MINNEAPOLIS – Azithromycin and doxycycline appear to be equally effective for men with nongonococcal urethritis.
In a randomized placebo-controlled trial, both drugs had good overall effectiveness, with an 84% clinical cure rate for azithromycin and a 78% rate for doxycycline. But some pathogens were more resistant to the drugs than others, Lisa Manhart, Ph.D., said at a conference on STD prevention sponsored by the Centers for Disease Control and Prevention.
The Mycoplasma Genitalium Antibiotic Susceptibility and Treatment (MEGA) trial enrolled 606 men with nongonococcal urethritis from 2007 to 2011. The main end points of the trial were clinical and microbiological cure of urethritis associated with M. genitalium infection, when treated with the standard therapy recommended by the Centers for Disease Control and Prevention: a single dose of 1 g of azithromycin, or a 7-day regimen of 100 mg of doxycycline taken twice a day.

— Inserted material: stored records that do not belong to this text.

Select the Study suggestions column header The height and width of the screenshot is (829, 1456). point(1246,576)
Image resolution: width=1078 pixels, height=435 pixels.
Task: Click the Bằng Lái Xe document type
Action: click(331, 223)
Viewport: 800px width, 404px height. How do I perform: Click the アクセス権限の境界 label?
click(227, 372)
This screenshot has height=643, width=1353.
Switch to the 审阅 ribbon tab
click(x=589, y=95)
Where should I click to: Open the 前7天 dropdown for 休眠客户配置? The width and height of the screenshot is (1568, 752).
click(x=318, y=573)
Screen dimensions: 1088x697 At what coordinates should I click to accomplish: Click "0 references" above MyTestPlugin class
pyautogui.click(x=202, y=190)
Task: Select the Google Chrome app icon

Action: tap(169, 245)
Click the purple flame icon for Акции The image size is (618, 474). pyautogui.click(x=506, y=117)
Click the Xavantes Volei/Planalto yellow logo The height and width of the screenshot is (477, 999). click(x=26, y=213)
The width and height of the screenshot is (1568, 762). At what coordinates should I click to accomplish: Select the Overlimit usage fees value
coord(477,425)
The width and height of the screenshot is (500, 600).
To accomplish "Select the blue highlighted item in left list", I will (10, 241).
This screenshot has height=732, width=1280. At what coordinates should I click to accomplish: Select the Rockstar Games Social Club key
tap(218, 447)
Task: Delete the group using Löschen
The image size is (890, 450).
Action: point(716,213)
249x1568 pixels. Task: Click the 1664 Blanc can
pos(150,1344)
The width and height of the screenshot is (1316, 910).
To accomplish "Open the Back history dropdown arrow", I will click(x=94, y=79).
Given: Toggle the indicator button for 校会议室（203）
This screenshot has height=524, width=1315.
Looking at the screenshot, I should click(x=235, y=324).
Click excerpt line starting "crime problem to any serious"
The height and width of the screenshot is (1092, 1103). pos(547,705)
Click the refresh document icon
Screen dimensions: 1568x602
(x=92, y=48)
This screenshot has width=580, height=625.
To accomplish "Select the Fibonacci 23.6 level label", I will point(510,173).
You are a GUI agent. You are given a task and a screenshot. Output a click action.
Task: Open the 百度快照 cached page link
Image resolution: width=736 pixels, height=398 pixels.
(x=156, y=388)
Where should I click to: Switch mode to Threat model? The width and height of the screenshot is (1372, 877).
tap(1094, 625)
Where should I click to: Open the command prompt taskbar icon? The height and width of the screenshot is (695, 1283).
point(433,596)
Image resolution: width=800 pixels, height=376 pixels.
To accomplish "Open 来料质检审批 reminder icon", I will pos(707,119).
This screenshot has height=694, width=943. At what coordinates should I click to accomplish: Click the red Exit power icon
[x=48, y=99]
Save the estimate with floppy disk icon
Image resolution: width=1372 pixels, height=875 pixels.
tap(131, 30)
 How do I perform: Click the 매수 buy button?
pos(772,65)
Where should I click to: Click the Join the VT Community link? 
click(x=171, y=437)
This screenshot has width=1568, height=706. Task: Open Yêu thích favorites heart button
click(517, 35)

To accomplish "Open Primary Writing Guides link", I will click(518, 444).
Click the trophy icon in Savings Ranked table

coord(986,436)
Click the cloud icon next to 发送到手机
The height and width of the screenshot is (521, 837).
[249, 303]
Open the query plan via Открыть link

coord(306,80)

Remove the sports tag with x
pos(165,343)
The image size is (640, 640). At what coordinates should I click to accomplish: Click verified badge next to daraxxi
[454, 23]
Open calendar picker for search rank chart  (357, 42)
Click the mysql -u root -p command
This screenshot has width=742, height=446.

Several pathogens cause nongonococcal urethritis, said Dr. Manhart, an epidemiologist at the University of Washington, Seattle. Among them are Chlamydia trachomatis, M. genitalium, the recently differentiated Ureaplasma urealyticum, and Trichomonas vaginalis. In some infections, no pathogen can be identified. In addition to presenting the end points for M. genitalium infections, Dr. Manhart broke the results out by other pathogens.
The mean age of the men in the trial was 34 years. Most (67%) were heterosexual, 28% were homosexual, and about 5% were bisexual. They reported a mean of six sexual partners in the past 12 months.
The most common infectious pathogen was chlamydia (26%), followed by U. urealyticum (24%). M. genitalium was present in 14% of the study group, and T. vaginalis in 2%. The remainder of the group had an idiopathic urethritis.
Treatment consisted of either a placebo azithromycin and active doxycycline or active azithromycin and placebo doxycycline. If men still showed symptoms or microbiological failure after treatment, they were offered reverse therapy (i.e., a treatment pack with the opposite active and placebo drugs), and returned for a follow-up visit in 3 weeks. If they were still not clinically or microbiologically cured, they received a course of moxifloxacin.
Overall, there was no statistically significant difference in cure rates between the two drugs. Nor were there significant differences among men with chlamydia infections, with a clinical cure rate of 87% for azithromycin and 78% for doxycycline. For microbiological cure, the rates were 86% and 90%, respectively.
Both clinical and microbiological cures rates were much lower in men infected with M. genitalium, but the rates were not significantly different between the two drugs. Clinical cure rates were 68% for azithromycin and 48% for doxycycline. For microbiological cure, the rates were 39% and 30%, respectively.
Men with U. urealyticum infections fared a little better, but again, the cure rates were not significantly different between the drugs. A clinical cure occurred in 85% of the azithromycin group and 75% of the doxycycline group. Microbiological cure rates were 75% and 69%, respectively.
For those with idiopathic urethritis, the cure rate for both drugs was identical: 87%.
Reverse therapy was still not effective in some men with U. urealyticum or M. genitalium infections. Three weeks after that treatment, 51% of those with M. genitalium and 57% of those with U. urealyticum were still positive for the pathogen. These men received a course of moxifloxacin.
"Moxifloxacin was quite effective, but at the end of the trial, we still had two men with M. genitalium and four with U. urealyticum who did not clear their infections," Dr. Manhart said.
Moxifloxacin, although highly effective, is too expensive to be used as first-time therapy in a public health department setting, she noted. "Its preinsurance cost runs up to $150, so we are still faced with a conundrum when treating these infections."
Dr. Manhart had no financial declarations.